Clay and its many therapeutic and joyous applications
with Tania Hungerford
Clay is an exciting medium on many levels. It builds will and resilience and helps nourish and heal our sense development. Clay works on integrating thinking, feeling and willing and it is a creative, formative, forgiving and therapeutic material, full of potential to not only give us joy, but to take us to our limits and to teach us about ourselves, to deepen our understanding of formative forces and of anthroposophical and pedagogical principles.

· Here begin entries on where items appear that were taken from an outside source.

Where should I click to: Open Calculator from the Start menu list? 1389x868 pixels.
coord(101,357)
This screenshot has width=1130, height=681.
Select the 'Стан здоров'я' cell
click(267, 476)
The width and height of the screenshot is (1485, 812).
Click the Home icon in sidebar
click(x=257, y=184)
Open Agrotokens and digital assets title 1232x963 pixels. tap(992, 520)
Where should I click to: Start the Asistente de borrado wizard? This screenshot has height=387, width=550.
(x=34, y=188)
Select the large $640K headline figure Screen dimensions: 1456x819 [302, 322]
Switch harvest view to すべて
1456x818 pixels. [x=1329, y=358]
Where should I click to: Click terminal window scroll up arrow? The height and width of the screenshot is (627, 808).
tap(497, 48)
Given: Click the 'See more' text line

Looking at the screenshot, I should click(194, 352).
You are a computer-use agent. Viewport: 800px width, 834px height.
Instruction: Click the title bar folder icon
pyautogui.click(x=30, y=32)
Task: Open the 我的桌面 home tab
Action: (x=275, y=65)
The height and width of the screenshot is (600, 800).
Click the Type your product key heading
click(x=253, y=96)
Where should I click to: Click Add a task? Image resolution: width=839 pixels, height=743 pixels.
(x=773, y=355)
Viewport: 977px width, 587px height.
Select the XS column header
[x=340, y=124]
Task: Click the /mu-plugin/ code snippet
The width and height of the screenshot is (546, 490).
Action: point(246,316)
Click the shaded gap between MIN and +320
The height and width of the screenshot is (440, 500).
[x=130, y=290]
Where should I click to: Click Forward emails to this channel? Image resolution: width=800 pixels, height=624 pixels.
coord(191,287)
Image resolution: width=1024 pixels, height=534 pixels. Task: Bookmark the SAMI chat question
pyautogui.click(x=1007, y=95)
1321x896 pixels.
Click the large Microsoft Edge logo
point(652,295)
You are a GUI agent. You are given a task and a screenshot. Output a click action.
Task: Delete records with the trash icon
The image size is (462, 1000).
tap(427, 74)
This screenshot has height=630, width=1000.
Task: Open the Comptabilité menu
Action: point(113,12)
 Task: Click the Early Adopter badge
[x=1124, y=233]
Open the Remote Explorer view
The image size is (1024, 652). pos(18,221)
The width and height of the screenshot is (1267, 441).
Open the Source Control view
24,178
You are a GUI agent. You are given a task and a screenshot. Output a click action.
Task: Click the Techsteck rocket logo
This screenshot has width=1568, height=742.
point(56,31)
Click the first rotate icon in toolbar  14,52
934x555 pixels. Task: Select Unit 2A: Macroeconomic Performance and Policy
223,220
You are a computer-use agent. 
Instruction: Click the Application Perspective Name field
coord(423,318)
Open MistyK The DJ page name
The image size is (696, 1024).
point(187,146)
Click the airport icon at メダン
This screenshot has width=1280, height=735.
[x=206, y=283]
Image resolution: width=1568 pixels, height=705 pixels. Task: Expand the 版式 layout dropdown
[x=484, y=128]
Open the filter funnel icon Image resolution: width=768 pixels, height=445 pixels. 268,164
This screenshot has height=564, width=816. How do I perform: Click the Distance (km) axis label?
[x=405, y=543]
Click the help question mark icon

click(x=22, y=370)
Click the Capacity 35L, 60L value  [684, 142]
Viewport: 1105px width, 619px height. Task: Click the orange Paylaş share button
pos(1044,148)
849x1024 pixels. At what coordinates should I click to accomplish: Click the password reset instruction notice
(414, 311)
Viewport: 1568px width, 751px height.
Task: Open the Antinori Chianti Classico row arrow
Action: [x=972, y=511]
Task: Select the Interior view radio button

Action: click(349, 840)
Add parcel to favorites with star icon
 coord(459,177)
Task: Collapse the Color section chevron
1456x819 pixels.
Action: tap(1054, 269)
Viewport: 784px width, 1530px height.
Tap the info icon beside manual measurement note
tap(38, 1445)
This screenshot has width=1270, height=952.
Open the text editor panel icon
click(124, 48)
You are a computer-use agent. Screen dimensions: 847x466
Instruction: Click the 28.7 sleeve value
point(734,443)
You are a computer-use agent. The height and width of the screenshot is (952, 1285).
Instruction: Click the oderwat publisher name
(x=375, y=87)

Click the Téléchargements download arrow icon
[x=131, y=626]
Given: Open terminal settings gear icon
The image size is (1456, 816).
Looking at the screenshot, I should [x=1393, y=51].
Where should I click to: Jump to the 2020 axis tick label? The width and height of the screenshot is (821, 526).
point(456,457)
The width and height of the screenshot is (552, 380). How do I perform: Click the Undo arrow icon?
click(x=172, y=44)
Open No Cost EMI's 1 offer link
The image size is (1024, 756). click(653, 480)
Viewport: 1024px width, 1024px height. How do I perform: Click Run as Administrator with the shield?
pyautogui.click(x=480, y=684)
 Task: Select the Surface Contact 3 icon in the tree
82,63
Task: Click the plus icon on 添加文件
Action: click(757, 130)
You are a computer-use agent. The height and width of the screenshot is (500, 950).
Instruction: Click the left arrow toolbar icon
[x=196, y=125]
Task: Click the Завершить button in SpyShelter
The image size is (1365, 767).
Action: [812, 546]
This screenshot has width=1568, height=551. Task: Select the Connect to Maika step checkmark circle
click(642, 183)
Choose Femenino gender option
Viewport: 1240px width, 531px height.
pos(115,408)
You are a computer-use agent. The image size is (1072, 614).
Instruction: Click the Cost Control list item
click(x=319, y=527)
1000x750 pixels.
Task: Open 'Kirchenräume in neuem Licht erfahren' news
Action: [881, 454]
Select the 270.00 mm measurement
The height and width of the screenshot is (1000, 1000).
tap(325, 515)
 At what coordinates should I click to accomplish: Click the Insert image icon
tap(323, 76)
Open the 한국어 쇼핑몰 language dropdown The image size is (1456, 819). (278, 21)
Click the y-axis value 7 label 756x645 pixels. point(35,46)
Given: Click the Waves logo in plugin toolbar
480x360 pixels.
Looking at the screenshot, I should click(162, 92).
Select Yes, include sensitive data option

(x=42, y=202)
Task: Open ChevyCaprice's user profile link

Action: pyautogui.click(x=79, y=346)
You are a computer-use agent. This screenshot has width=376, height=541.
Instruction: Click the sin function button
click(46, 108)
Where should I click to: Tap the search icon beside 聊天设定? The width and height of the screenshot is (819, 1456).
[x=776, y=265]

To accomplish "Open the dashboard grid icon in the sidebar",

Sculptural modelling works on human development in many ways. The rich complexity of sense experiences enhances our abilities on a physical level, in that it increases sensitivity and skill in the way we use our hands. It works on our emotional intelligence when it challenges and pulls us, when we try to find meaningful expression, and when we try to overcome our own hurdles, whatever they may be. It also works on intellectual abilities and thought processes, particularly on flexibility of thought. It is an ideal material to work with the dissociating forces trauma experiences can pose.
Finally, work with this malleable material enhances our will to accomplish and complete tasks in other fields. Together we will explore a range of clay activities which are suitable for children at varying stages of development. This will range from simple but meaningful modelling of ‘pure forms’ and hand explorations to suitable simple figurative objects and methods.